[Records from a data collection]
......

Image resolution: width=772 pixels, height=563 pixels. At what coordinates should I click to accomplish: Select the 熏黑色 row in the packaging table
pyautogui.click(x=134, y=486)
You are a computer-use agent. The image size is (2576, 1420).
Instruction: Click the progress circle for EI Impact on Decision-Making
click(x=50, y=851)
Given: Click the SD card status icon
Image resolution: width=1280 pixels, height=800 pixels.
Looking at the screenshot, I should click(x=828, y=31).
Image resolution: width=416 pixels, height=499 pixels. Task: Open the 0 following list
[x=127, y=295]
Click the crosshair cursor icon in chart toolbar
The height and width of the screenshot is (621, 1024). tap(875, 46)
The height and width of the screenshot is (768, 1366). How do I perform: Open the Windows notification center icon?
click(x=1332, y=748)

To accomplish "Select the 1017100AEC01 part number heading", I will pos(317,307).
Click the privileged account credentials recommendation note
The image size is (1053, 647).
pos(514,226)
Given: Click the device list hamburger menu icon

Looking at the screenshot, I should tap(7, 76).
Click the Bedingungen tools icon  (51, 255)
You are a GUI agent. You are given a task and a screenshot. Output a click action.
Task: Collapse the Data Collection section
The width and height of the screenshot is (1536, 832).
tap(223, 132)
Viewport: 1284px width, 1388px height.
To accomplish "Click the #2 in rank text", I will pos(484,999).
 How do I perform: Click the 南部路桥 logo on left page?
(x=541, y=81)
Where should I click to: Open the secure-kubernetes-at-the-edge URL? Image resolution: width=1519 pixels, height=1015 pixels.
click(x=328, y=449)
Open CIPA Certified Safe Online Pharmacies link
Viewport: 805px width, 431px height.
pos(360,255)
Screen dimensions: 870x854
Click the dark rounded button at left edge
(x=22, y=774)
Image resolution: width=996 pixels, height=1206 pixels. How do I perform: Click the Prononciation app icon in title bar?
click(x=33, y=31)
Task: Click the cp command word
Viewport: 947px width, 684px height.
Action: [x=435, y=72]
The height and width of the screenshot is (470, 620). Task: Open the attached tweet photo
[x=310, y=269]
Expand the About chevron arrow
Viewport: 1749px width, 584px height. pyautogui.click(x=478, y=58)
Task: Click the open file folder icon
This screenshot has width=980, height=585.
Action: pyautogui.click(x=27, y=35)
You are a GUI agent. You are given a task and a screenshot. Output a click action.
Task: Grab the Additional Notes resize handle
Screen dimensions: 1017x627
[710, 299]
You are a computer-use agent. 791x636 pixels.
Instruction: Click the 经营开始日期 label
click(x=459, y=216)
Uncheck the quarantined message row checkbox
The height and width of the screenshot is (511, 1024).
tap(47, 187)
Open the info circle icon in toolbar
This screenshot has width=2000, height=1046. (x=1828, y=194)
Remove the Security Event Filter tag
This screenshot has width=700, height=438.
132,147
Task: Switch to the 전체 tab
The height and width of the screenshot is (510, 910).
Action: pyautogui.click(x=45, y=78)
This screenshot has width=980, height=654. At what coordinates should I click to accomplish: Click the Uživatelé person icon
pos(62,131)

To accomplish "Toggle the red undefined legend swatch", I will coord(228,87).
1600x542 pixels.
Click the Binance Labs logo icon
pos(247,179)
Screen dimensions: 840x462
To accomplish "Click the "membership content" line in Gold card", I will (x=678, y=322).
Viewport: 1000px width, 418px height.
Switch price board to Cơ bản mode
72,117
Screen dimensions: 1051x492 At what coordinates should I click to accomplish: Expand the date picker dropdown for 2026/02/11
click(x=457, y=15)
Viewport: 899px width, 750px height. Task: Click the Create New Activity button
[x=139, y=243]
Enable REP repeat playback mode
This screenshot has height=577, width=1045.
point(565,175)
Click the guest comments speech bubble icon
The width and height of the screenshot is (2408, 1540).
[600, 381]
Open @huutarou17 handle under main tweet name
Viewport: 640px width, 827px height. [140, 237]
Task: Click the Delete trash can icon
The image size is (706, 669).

......

◆ **Task prompt**
When a line in the data contains "card", return it as written.

◆ **Solution to the problem**
Given: Click the SD card status icon
To accomplish "Click the "membership content" line in Gold card", I will (x=678, y=322).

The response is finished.